- Springfield Warehouse and Industrial Historic District
- U.S. National Register of Historic Places
- U.S. Historic district
- Location: E. Water, W. Mill and W. Phelps Sts. and Boonville Ave., Springfield, Missouri
- Coordinates: 37°12′23″N 93°17′30″W﻿ / ﻿37.20639°N 93.29167°W
- Area: 6.8 acres (2.8 ha)
- Built: 1891
- Architectural style: Italianate, Romanesque, et al.
- MPS: Springfield MPS
- NRHP reference No.: 99000715
- Added to NRHP: June 25, 1999

= Springfield Warehouse and Industrial Historic District =

Historic district in Missouri, United States

Springfield Warehouse and Industrial Historic District is a national historic district located in Springfield, Missouri, United States. It encompasses 16 contributing buildings and 1 contributing structure in a commercial / industrial section of Springfield.

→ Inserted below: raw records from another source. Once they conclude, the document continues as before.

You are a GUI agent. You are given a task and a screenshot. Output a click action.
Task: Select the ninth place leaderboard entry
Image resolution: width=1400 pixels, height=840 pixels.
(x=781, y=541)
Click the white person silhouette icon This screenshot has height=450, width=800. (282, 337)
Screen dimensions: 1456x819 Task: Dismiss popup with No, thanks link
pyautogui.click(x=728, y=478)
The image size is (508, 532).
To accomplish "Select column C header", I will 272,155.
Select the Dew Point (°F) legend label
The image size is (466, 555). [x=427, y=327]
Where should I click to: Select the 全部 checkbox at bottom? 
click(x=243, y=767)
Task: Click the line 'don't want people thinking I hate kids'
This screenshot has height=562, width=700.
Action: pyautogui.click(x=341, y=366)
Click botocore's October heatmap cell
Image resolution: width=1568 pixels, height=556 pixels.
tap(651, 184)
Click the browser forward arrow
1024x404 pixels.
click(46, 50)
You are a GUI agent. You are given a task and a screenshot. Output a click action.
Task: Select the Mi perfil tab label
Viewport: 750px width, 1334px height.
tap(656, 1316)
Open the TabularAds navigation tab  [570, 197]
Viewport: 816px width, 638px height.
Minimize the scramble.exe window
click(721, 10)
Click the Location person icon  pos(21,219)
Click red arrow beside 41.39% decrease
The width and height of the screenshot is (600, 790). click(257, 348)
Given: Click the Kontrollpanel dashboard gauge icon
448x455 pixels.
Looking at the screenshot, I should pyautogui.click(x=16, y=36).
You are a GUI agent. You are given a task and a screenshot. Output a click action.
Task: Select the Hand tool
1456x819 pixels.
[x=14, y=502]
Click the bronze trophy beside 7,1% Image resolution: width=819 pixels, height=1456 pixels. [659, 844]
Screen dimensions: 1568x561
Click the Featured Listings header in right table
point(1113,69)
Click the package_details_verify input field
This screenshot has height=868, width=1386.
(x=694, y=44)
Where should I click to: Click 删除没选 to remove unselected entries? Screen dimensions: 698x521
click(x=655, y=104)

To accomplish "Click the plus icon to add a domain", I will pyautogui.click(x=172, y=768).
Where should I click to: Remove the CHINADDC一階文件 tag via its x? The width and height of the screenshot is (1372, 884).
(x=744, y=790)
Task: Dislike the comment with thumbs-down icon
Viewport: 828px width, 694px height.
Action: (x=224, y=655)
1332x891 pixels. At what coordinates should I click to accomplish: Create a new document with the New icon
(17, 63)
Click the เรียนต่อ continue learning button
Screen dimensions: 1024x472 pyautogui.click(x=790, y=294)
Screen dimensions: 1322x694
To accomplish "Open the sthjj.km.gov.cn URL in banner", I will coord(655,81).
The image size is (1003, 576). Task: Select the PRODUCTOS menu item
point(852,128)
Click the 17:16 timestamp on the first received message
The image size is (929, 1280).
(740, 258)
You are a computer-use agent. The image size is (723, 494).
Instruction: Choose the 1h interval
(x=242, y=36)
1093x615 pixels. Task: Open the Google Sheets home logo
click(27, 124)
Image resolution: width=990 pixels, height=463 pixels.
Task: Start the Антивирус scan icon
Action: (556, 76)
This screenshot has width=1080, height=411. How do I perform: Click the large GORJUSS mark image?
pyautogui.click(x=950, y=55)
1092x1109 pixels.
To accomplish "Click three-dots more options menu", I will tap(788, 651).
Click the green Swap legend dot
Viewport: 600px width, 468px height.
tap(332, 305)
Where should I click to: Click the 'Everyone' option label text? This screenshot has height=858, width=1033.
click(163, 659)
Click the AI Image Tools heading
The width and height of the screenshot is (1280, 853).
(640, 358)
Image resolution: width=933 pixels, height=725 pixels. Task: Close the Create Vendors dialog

Developed between about 1891 and 1948, the district also includes representative examples of Italianate and Romanesque Revival style architecture. Notable buildings include the Springfield Ice and Refrigerator Company (1914, 1927), Armour Creamery Boiler House (c. 1900), Andrew Rebori Company (c. 1900), Crighton Provision Company (c. 1900), and Armour Creamery Cold Storage Warehouse (c. 1910).

It was added to the National Register of Historic Places in 1999.